At one point in the past there were some April Fools pranksters who would put great effort into some first class crank papers every year on arXiv. Unfortunately those people grew up and stopped. But the potential is there to do it. I lament this in the way that I lament the American Astronomical Society cracking down on the crank-posters at the meetings. My favorite ever: the "Super Huge Interferometric Telescope (SHIT)"

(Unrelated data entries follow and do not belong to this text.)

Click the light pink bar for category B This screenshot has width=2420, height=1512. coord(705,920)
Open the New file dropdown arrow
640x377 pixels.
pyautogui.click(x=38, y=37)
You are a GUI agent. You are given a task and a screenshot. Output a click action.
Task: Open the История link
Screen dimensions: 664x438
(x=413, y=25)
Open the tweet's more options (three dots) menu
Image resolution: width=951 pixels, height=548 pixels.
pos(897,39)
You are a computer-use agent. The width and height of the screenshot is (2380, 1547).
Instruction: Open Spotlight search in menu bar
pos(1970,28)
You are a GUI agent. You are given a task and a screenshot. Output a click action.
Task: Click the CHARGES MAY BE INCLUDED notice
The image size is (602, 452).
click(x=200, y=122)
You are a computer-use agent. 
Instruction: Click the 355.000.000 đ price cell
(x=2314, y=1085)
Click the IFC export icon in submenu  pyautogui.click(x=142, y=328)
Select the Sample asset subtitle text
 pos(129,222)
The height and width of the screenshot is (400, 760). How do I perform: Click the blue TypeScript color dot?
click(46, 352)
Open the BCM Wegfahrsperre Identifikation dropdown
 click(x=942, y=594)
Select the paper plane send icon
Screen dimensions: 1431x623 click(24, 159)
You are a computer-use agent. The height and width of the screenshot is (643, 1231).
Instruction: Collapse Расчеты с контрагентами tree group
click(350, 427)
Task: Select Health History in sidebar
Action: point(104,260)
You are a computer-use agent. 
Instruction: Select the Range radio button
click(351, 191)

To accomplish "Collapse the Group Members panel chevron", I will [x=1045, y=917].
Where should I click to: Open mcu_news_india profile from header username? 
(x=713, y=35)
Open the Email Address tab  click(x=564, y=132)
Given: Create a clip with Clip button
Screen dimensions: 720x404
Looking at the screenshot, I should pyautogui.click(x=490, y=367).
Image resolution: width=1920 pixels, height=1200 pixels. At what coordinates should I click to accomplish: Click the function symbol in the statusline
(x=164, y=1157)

For the record I don't post to arXiv until my paper has passed a referee. If I got a paper to referee that had already appeared on astro-ph, I'd be unhappy because posting to arXiv short-circuits the referee process. Unhappy referees don't need much of an excuse to hold up a paper. If you want to publish unrefereed then fine, do it. But you can't publish the same paper both ways. You're either in or out. In the middle go squash like a grape.

Re: arXiv

Date: 2008-01-16 08:50 pm (UTC)
From: [identity profile] rms10.livejournal.com
Alas, they cracked down on all pranksters several years ago -- we submitted (http://www.astro.lsa.umich.edu/~grad/astro-ph/) something before the Michigan-Ohio State game a few years ago, and it would have been first on the mailing that went out on the Thursday night before the game. But alas, it was removed before the mailing went out, and our submission email address was banned from astro-ph.

A few null result journals

Date: 2008-01-16 08:36 pm (UTC)
From: (Anonymous)
Journal of Negative Results in Biomedicine
(also for clinical trials)

The Journal of Spurious Correlations
(more social sciency)

Even though these are "well read" journals, it means your research would appear in literature searches. And, yes, it is something to add to the "peer-reviewed" section of your CV.